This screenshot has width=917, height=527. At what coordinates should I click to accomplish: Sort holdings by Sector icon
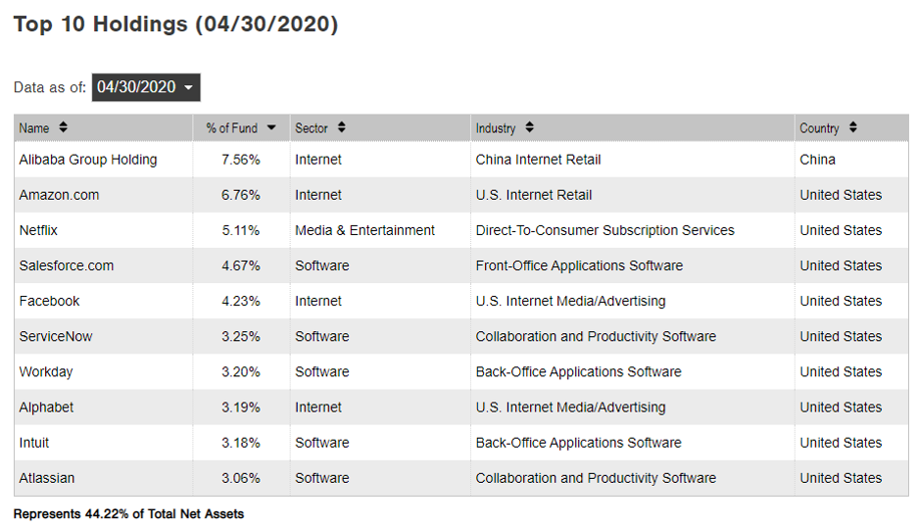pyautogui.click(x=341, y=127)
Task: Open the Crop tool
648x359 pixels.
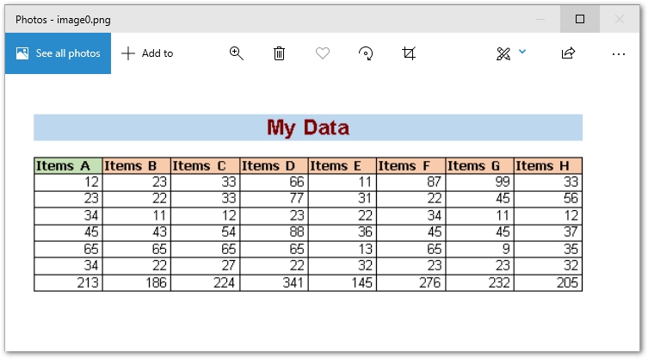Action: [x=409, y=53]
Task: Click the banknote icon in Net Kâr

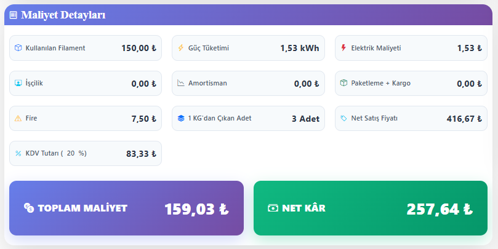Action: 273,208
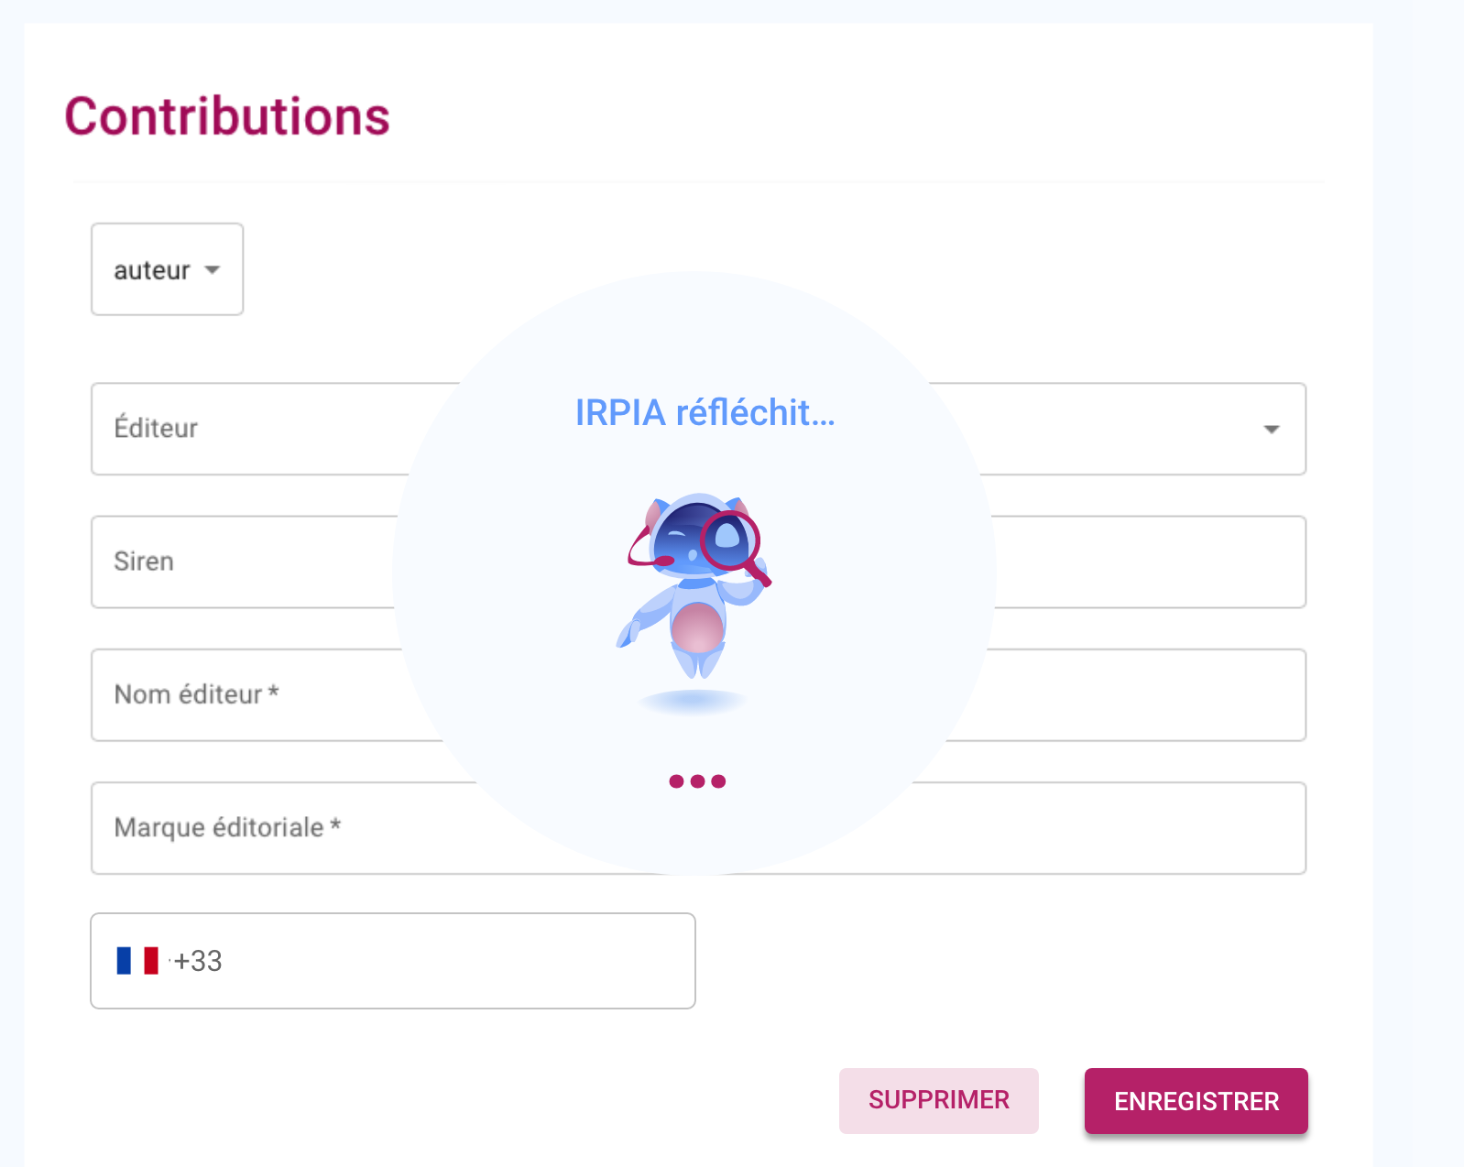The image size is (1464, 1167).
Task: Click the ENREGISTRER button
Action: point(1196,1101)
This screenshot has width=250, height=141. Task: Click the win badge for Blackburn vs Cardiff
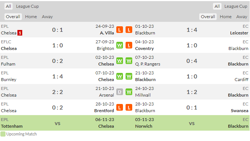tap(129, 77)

— TASK REQUIREMENTS —
Skip the pictures, then write out every entry exactly.

— ANSWER —
This screenshot has width=917, height=527. At what coordinates should I click to accomplish: Sort holdings by Sector icon
pyautogui.click(x=341, y=127)
Task: Open the Crop tool
648x359 pixels.
Action: [x=409, y=53]
Task: Click the banknote icon in Net Kâr

Action: 273,208
The image size is (1464, 1167).
Task: Click the ENREGISTRER button
Action: point(1196,1101)
This screenshot has width=250, height=141. Task: Click the win badge for Blackburn vs Cardiff
tap(129, 77)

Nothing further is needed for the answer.